▶ [DESCRIPTION OF THE TASK] Print only the lines running from the line with "This screenshot has width=600, height=403." to the final line below, both included, exactly as written and without the pictures.

== INPUT ==

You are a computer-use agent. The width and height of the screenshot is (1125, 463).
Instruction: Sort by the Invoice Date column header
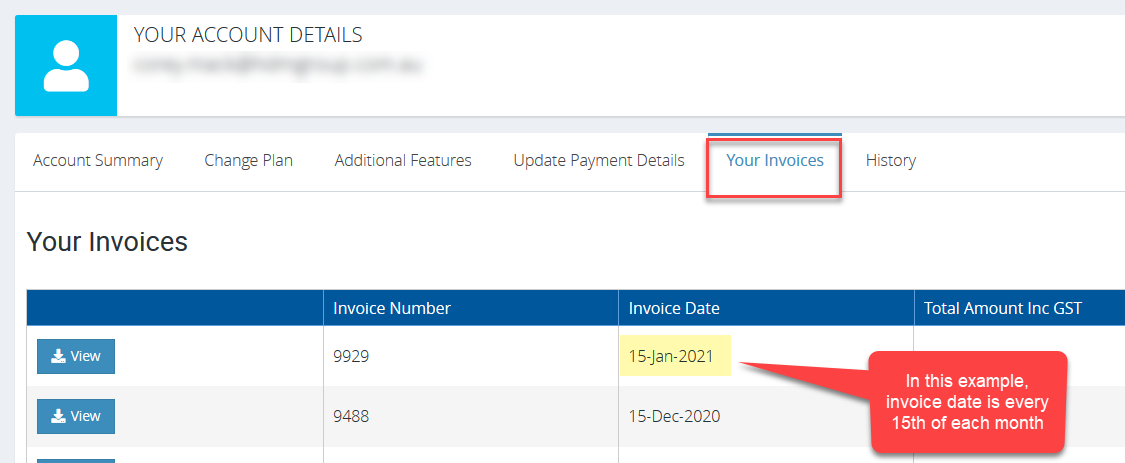coord(674,308)
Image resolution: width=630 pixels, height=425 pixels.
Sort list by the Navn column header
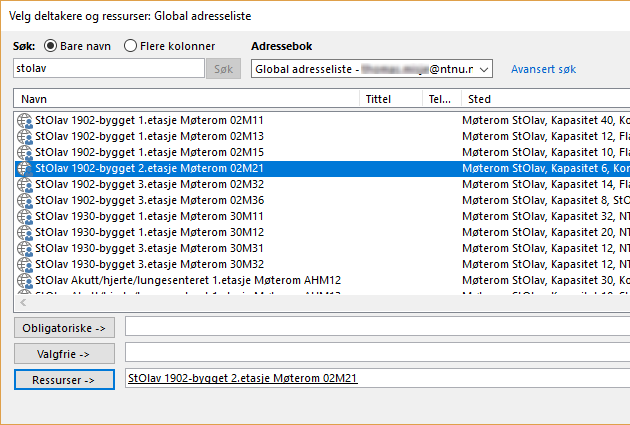186,99
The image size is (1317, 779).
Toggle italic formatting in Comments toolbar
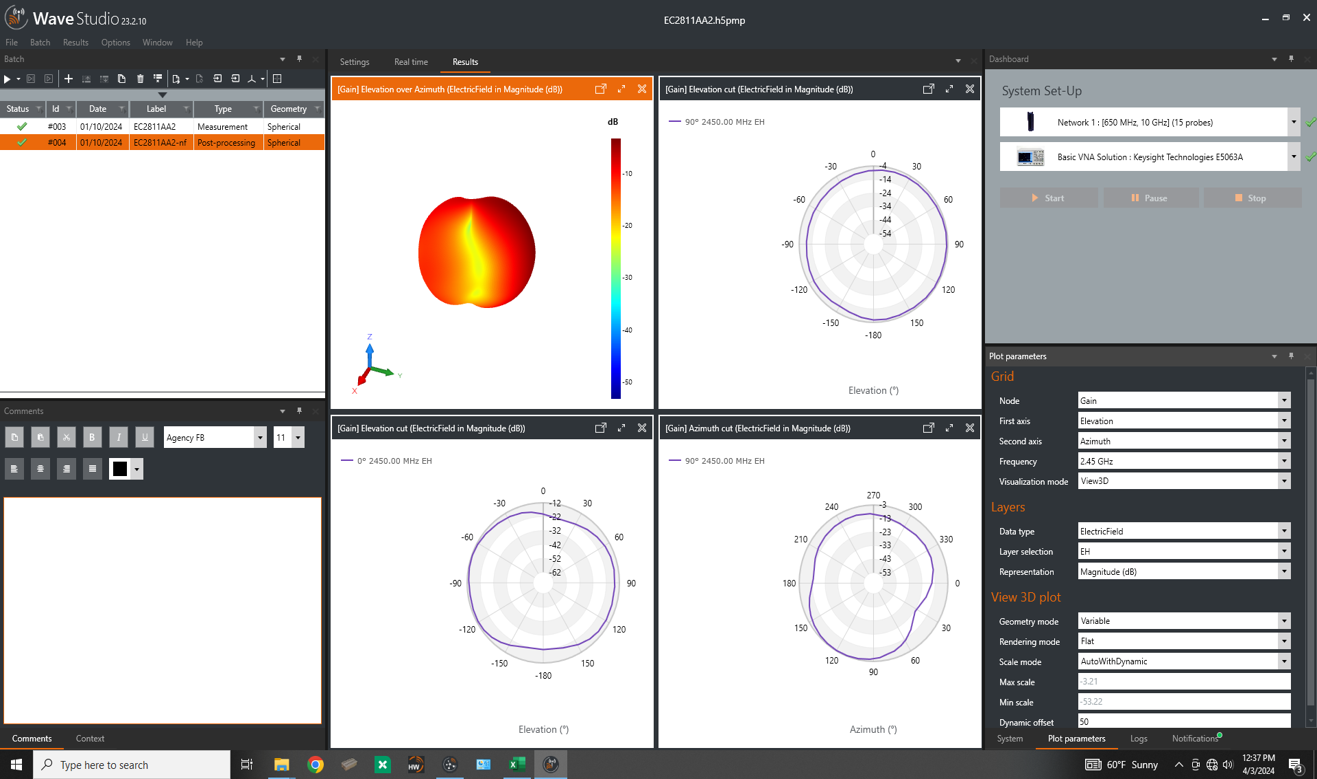coord(118,437)
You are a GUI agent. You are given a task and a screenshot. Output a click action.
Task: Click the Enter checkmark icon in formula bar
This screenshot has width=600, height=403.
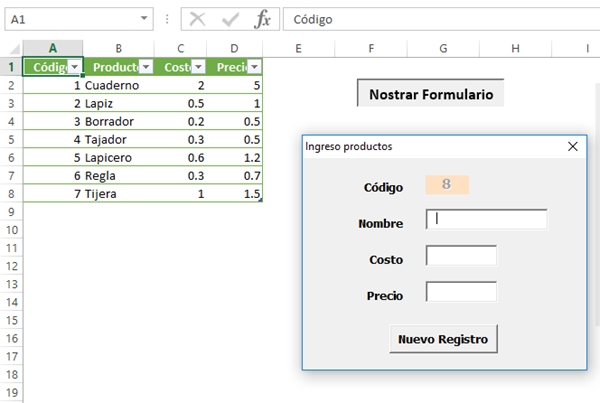(x=230, y=20)
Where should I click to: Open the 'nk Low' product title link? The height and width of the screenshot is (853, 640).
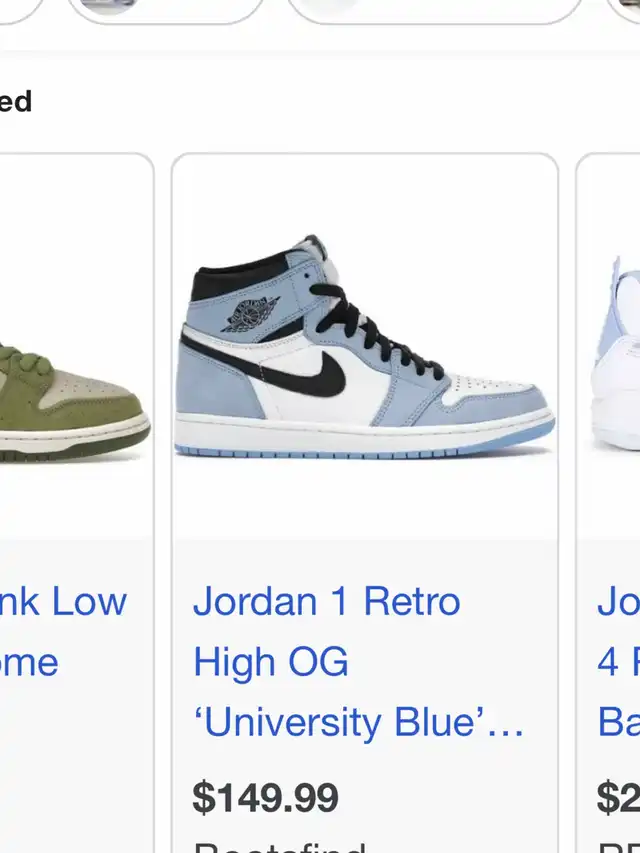[x=63, y=602]
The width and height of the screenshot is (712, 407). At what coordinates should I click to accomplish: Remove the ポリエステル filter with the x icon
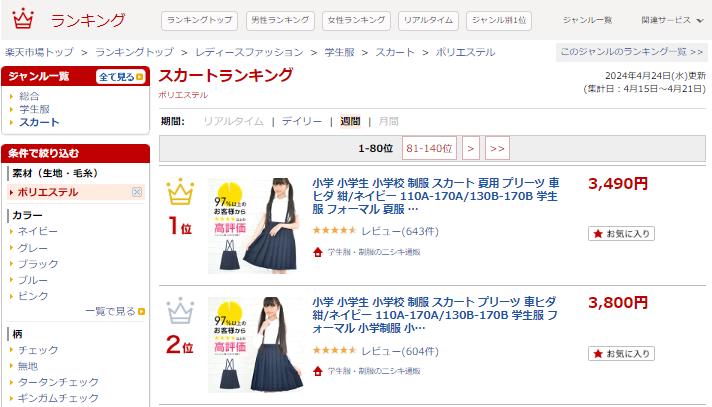point(137,192)
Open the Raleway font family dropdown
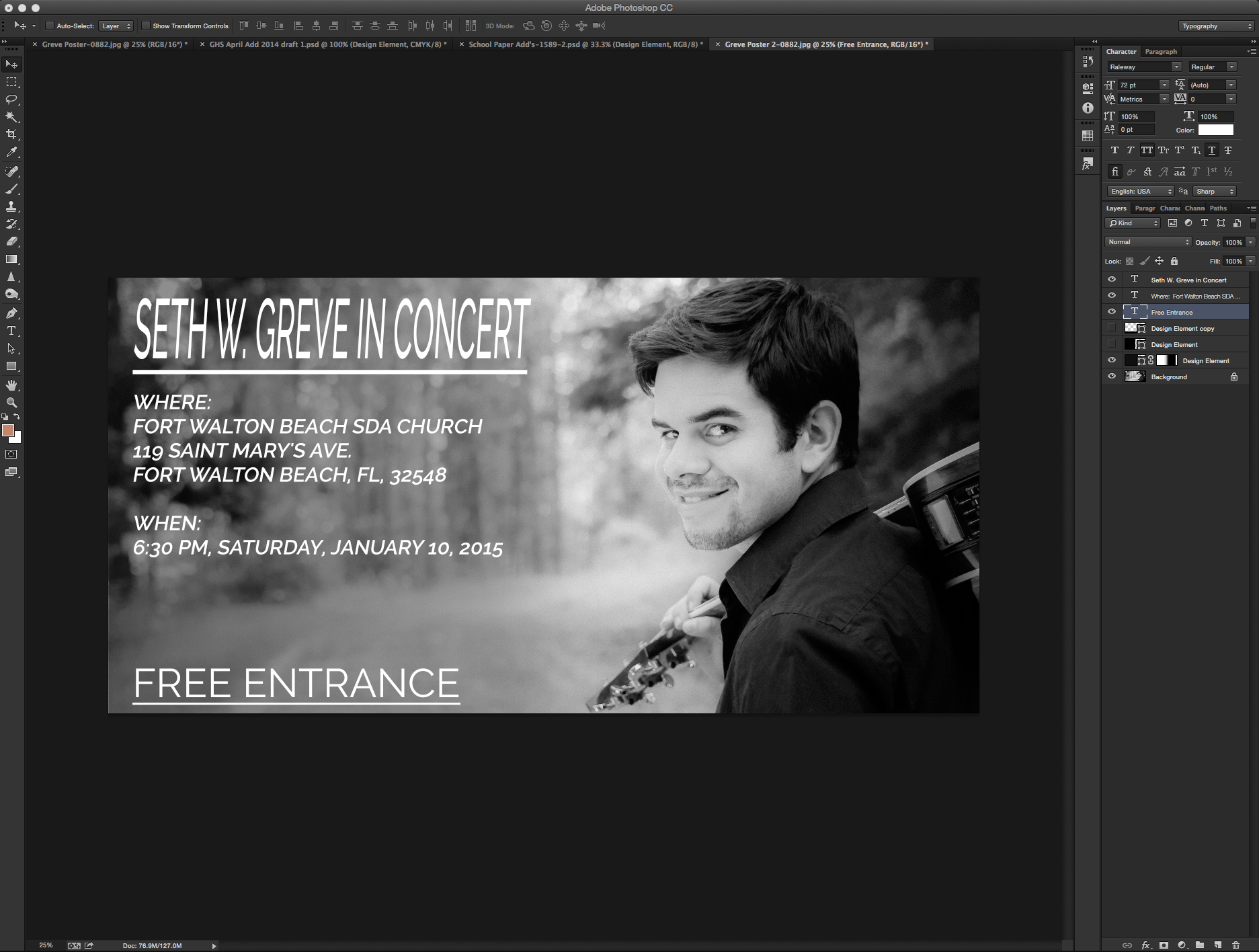This screenshot has height=952, width=1259. click(1144, 67)
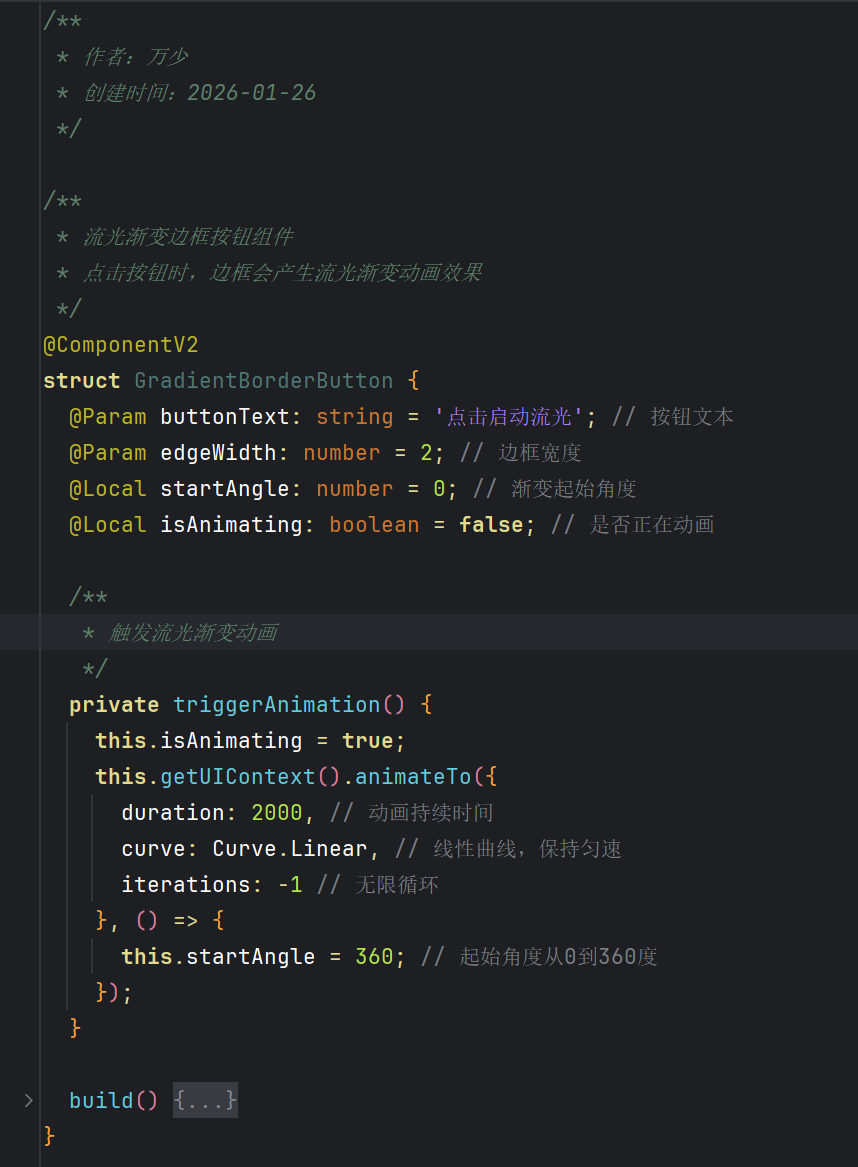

===

▶ [OUTPUT BELOW]
This screenshot has width=600, height=403.
(x=230, y=20)
Where should I click to: Open the 'nk Low' product title link? The height and width of the screenshot is (853, 640).
[x=63, y=602]
The width and height of the screenshot is (712, 407). At what coordinates should I click to accomplish: Remove the ポリエステル filter with the x icon
point(137,192)
Open the Raleway font family dropdown
This screenshot has height=952, width=1259. click(1144, 67)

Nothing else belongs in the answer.